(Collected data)
==*==

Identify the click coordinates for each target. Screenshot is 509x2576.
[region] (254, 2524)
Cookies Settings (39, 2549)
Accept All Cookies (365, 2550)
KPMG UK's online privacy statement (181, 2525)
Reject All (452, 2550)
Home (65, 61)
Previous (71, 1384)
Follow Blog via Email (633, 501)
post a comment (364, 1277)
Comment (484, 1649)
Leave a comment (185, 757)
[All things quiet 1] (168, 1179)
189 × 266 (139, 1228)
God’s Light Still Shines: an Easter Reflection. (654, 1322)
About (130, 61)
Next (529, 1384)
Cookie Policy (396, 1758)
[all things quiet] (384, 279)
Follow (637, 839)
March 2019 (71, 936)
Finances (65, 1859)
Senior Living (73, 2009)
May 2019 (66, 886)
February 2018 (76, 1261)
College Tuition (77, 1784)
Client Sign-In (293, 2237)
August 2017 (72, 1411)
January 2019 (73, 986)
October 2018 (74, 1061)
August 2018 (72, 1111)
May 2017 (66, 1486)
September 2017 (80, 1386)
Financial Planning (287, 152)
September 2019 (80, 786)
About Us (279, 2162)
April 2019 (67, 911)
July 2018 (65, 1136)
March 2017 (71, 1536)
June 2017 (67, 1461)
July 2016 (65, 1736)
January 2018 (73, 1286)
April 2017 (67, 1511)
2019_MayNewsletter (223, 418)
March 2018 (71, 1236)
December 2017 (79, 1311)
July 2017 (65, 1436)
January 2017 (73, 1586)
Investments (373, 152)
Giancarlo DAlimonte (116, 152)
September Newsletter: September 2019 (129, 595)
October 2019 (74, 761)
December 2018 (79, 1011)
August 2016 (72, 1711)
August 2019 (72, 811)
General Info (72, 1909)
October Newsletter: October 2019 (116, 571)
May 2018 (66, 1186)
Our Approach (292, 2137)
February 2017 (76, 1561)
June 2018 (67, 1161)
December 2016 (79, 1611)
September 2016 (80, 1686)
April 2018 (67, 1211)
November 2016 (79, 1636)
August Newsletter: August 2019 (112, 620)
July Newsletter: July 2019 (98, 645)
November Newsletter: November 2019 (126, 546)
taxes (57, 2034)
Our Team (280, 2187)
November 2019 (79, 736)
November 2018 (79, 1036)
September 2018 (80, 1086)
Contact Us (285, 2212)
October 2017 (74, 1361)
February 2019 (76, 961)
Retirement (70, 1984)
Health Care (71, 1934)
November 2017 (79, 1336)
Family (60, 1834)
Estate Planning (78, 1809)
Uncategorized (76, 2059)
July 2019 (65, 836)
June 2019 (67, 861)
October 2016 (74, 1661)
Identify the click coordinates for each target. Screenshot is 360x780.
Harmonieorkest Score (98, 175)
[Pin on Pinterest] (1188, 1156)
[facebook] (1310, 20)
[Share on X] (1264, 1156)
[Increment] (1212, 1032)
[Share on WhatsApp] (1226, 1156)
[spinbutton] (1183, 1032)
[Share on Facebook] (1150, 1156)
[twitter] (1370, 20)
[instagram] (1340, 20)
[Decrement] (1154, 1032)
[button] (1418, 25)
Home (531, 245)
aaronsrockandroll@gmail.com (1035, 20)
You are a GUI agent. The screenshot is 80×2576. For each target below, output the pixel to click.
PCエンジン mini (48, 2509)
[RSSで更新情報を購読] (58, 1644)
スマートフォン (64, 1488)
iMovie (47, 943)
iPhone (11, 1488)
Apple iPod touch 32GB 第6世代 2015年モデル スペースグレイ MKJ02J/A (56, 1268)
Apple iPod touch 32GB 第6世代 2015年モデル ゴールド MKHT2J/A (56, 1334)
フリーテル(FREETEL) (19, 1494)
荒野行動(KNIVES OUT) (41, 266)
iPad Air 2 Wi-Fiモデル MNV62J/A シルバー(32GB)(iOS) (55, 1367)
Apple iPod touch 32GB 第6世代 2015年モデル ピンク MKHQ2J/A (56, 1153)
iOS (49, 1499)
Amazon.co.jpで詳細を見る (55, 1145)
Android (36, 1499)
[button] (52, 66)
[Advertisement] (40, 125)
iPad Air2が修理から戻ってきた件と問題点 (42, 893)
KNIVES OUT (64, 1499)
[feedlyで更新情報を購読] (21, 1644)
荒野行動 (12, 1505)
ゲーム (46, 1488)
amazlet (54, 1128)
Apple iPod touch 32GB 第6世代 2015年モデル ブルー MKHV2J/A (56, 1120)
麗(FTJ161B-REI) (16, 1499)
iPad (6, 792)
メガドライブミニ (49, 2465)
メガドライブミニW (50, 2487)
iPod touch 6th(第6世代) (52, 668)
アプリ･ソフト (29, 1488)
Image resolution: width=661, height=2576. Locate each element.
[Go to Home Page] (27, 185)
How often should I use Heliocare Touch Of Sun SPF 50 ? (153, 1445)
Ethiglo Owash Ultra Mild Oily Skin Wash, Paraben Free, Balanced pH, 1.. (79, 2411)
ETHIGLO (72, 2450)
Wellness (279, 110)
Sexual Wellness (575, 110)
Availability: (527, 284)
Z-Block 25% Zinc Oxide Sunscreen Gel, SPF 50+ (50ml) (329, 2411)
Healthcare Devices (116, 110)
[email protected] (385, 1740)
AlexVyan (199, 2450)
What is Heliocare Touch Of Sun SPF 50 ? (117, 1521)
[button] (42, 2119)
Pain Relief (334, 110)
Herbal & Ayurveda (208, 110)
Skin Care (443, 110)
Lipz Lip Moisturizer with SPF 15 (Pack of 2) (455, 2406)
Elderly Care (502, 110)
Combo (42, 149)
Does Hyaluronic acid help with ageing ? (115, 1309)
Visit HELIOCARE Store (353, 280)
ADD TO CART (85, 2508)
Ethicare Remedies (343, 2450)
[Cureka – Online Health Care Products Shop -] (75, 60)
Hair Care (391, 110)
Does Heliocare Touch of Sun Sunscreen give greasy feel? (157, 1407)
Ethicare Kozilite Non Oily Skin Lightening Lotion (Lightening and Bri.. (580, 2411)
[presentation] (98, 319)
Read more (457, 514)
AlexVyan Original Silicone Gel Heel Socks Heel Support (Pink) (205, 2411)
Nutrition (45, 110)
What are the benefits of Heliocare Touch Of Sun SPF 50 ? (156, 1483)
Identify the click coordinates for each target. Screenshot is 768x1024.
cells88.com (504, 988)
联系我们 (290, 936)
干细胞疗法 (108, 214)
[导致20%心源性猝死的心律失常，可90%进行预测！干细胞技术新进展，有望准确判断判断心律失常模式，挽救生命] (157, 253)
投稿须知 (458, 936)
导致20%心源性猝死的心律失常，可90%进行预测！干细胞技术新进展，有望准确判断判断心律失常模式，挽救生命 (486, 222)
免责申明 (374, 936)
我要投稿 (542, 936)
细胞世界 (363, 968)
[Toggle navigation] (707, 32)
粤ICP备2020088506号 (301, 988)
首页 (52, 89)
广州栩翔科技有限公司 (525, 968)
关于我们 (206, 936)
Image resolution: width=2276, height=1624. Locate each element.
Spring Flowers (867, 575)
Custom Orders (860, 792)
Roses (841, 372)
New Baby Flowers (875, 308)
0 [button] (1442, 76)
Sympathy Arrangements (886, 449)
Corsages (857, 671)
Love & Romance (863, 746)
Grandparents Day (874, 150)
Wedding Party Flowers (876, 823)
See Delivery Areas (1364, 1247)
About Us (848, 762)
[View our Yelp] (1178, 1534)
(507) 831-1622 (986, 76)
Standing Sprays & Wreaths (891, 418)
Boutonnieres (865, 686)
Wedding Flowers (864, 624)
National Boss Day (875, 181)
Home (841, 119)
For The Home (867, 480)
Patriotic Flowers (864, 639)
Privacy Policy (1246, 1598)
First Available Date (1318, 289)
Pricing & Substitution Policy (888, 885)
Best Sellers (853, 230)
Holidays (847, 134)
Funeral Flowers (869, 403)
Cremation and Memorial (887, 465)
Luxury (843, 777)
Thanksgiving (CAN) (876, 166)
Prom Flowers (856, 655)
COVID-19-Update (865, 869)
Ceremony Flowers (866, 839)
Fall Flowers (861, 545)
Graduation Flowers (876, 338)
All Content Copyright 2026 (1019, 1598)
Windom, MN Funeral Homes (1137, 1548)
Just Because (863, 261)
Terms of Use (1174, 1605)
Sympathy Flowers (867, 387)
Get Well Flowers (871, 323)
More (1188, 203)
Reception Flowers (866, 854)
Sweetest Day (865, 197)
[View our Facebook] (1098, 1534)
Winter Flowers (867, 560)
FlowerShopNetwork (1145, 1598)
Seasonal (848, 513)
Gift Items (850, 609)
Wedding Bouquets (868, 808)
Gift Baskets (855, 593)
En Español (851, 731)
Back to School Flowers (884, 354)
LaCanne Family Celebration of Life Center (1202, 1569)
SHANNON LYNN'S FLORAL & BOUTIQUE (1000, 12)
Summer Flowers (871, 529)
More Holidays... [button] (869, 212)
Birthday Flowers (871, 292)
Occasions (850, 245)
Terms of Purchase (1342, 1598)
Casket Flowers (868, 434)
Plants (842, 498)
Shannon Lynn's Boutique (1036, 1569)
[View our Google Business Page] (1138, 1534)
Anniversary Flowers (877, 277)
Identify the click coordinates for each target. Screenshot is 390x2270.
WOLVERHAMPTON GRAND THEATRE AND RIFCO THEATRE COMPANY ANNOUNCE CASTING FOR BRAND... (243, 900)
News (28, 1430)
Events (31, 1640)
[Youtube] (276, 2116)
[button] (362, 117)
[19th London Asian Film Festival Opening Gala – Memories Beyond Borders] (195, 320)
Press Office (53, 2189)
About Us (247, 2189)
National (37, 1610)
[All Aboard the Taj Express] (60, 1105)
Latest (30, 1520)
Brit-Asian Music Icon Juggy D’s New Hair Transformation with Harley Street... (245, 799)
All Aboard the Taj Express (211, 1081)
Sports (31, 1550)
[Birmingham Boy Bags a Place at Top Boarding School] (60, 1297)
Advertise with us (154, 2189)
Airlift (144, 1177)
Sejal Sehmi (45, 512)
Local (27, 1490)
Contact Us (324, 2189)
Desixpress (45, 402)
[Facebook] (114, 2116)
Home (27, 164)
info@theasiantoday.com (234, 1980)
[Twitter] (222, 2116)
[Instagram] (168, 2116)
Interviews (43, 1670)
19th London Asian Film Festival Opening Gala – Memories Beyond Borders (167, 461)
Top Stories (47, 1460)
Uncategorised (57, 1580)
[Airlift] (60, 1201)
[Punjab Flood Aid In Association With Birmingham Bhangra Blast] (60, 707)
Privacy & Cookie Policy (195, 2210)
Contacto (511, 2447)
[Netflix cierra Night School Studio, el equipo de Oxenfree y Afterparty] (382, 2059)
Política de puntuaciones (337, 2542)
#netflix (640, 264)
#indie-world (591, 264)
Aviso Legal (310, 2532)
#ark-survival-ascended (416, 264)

==*==

**ASSIGNED TASK:** From the records above, extract exactly and only the lines that begin at the line with "iPad Air2が修理から戻ってきた件と問題点 (42, 893)" and stop after the line with "AlexVyan (199, 2450)".

**RESULT:**
iPad Air2が修理から戻ってきた件と問題点 (42, 893)
KNIVES OUT (64, 1499)
[feedlyで更新情報を購読] (21, 1644)
荒野行動 (12, 1505)
ゲーム (46, 1488)
amazlet (54, 1128)
Apple iPod touch 32GB 第6世代 2015年モデル ブルー MKHV2J/A (56, 1120)
麗(FTJ161B-REI) (16, 1499)
iPad (6, 792)
メガドライブミニ (49, 2465)
メガドライブミニW (50, 2487)
iPod touch 6th(第6世代) (52, 668)
アプリ･ソフト (29, 1488)
Image resolution: width=661, height=2576. Locate each element.
[Go to Home Page] (27, 185)
How often should I use Heliocare Touch Of Sun SPF 50 ? (153, 1445)
Ethiglo Owash Ultra Mild Oily Skin Wash, Paraben Free, Balanced pH, 1.. (79, 2411)
ETHIGLO (72, 2450)
Wellness (279, 110)
Sexual Wellness (575, 110)
Availability: (527, 284)
Z-Block 25% Zinc Oxide Sunscreen Gel, SPF 50+ (50ml) (329, 2411)
Healthcare Devices (116, 110)
[email protected] (385, 1740)
AlexVyan (199, 2450)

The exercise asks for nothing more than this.